EXTRAIT:
━━━━

Le salarié en période de préavis a le droit de s'absenter 2 heures par jour pour rechercher un emploi, sans réduction de salaire. Le salarié à temps partiel bénéficie du même droit, proratisé en fonction de son temps de présence. Les heures d'absence sont fixées d'un commun accord entre l'employeur et le salarié ou, à défaut, alternativement. L'employeur peut autoriser par écrit le salarié à cumuler ses heures pour recherche d'emploi en fin de période de préavis si les nécessités du service le permettent.

L'employeur peut libérer le salarié de son obligation d'exécuter son préavis. Le salarié ne peut s'opposer à cette dispense mais bénéficie, en contrepartie, d'une indemnité compensatrice et des avantages en nature. Le salarié peut également, sur sa demande, être dispensé d'effectuer son préavis sans compensation. Dans tous les cas de dispense, le salarié ne perd pas le bénéfice de l'indemnité de licenciement prévue à l'article 33. »

━━━━

DONNÉES FOURNIES:
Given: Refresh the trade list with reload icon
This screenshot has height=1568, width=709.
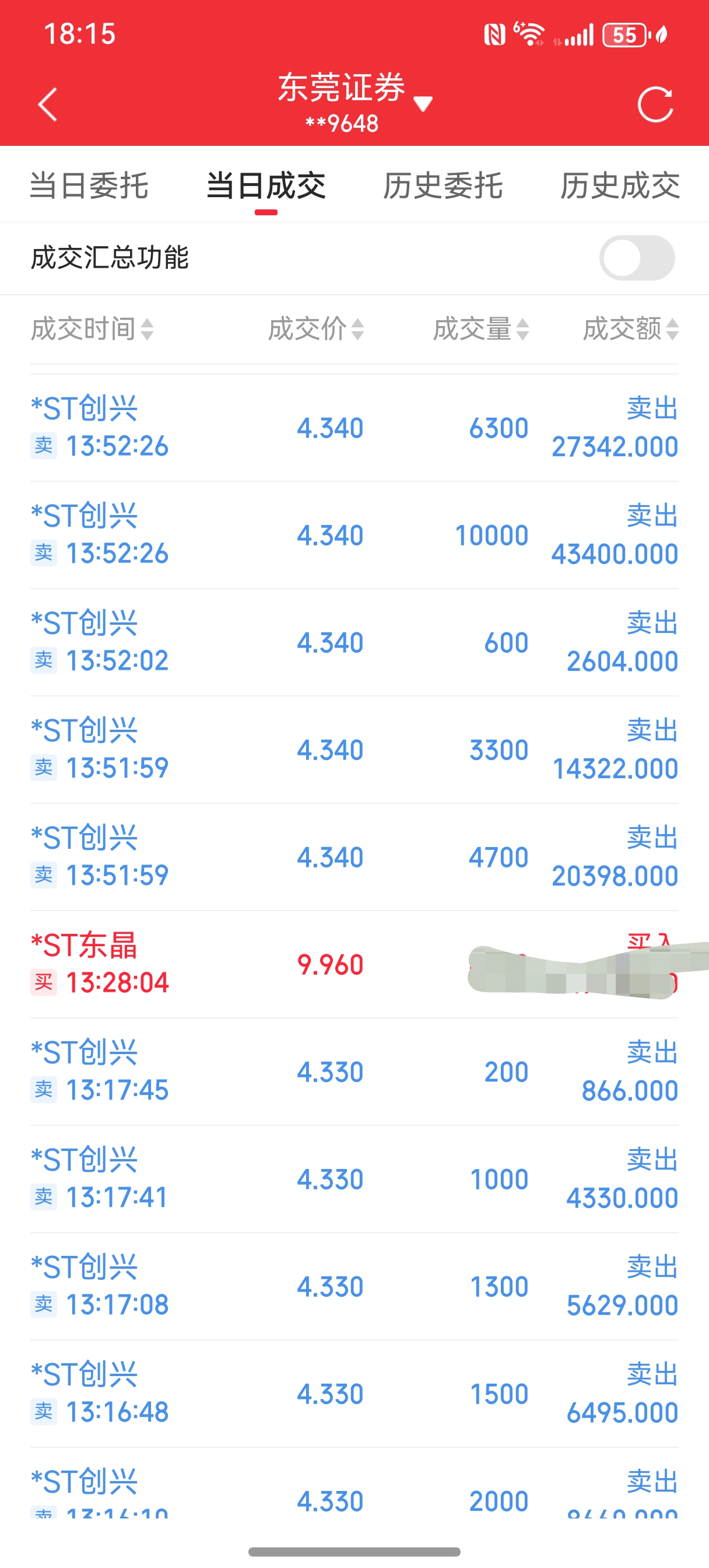Looking at the screenshot, I should click(655, 104).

━━━━

CONSIGNE: Recopiez mot pour mot le passage de l'extrait sur le préavis compris entre « Le salarié en » et « service le permettent. », bornes incluses.

RÉPONSE RÉDIGÉE:
Le salarié en période de préavis a le droit de s'absenter 2 heures par jour pour rechercher un emploi, sans réduction de salaire. Le salarié à temps partiel bénéficie du même droit, proratisé en fonction de son temps de présence. Les heures d'absence sont fixées d'un commun accord entre l'employeur et le salarié ou, à défaut, alternativement. L'employeur peut autoriser par écrit le salarié à cumuler ses heures pour recherche d'emploi en fin de période de préavis si les nécessités du service le permettent.